Vladimír Fultner was very lucky to work in favourable conditions that enabled him to develop his talent and use his youthful courage and energy. He was able to verify his assumptions and plans in actual projects, which was something his classmates from the technical university longed for. Fultner began his short professional career at an unusually young age with unusual support. It was also thanks to Mayor František Ulrich, who became famous for his plan to transform a former fortress town into a modern urbanistic centre. Besides Jan Kotěra, many young architects designed quality architecture in Hradec Králové, including Kotěra’s pupils and collaborators such Josef Gočár and Friedrich Ohmann’s followers Rudolf Němec and Bedřich Bendelmayer. Ulrich also encouraged owners to entrust their projects to promising newcomers.
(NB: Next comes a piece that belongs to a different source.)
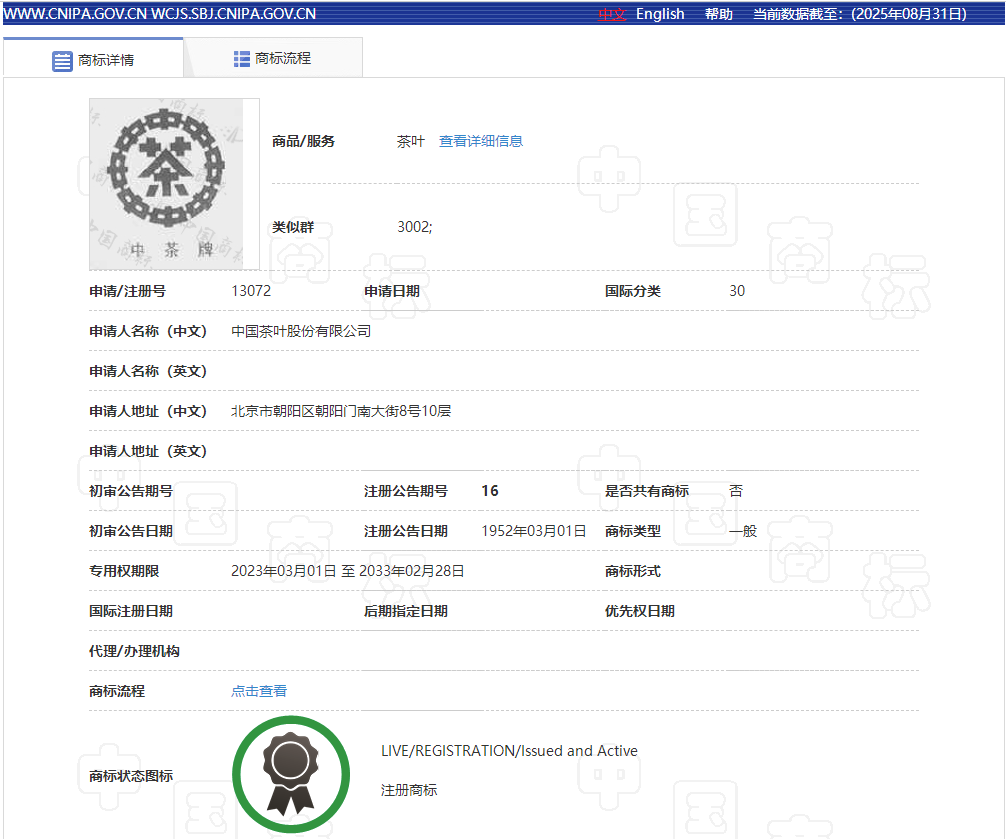This screenshot has height=839, width=1006.
Task: Click the list icon beside 商标流程
Action: click(242, 59)
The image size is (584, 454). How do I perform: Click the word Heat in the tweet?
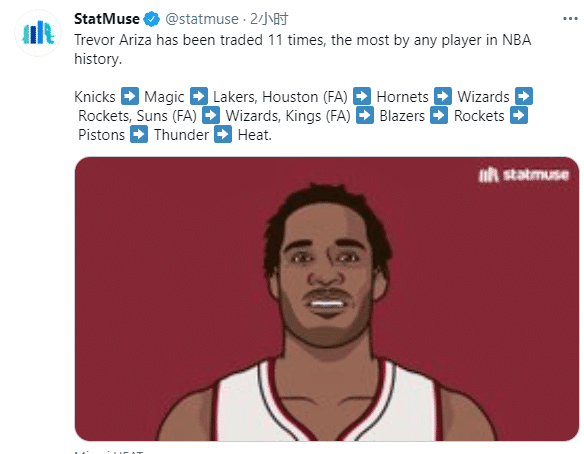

Fultner had to deal with one of the most difficult tasks in 1909when he became the first architect to design modernist buildings in the historic urban area. His uncle, prominent leather manufacturer Antonín Hanuš, wanted to renovate his historic buildings in the former Svatojanské náměstí Square and unite them in one complex. The representative new complex at the very entrance to Velké náměstí Square was planned to reflect the growing prestige of the industrialist’s family. Eventually, Hanuš decided to build a new object on the site of house no. 170 and the newly bought house no. 171, which were torn down, and to redevelop the corner house no. 169, increased by one floor by Fultner. Fultner connected the two parts with a façade and created a breath-taking complex with typical features of modern European trends – a moderately structured mass and surface, a pronounced vertical composition featuring cost-effective, but impressive late Art Nouveau geometric decorations and an elegant cornice respecting the layout of the building. The references to Kotěra’s creative repertoire, for example, the thin strips of face bricks or the retreating window jambs, are striking, too.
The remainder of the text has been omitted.